Qijong is a traditional Chinese martial art, with close ties to tai chi. It’s more targeted than the latter, though — while both emphasize the collaborative power of breath, meditation and movement (a method for recruiting qi, or one’s “life energy”), qijong may prioritize the repetition of one specific move over and over again in order to regain balance, strength or confidence in a section of the body.

For instance: one of the most popular qijong programs is designed to help “open up” the chest by focusing on the function of the diaphragm, shoulders and upper arms. This can encourage improved airflow into the lungs. Tai chi could achieve the same result in time, but it’s more of a full-body flow.

Laugh It Up

Qijong programs that incorporate laughter are highly effective at boosting mood and cognitive function. But don’t just take our word for it.

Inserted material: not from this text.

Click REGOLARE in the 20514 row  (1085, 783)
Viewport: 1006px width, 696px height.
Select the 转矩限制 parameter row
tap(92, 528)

A study of seniors at a long-term care institute in northern Taiwan found that participants who attended “laughing qijong” twice a week for just a month exhibited increased “Mini-Mental State Examination scores” and decreased “Geriatric Depression Scale scores.”

Again, it might feel or sound a little weird to force yourself to laugh when there’s nothing remotely funny in front of you. But the practice has parallels in yoga (lion’s breath is designed to relieve facial tension, improve circulation and lighten your mood). And there’s evidence that other “forced” methods out there, such as humming to stimulate the vagus nerve, engage our parasympathetic systems and increase longevity.

Laughter therapy needs more research, but anything that (a) releases endorphins, (b) jumpstarts lymphatic drainage and (c) puts a clamp on cortisol levels is worth a try. Whether you choose to practice qijong or not, plug some laughter into your mornings. Just make sure to forewarn your housemates if you don’t have an endless wilderness nearby.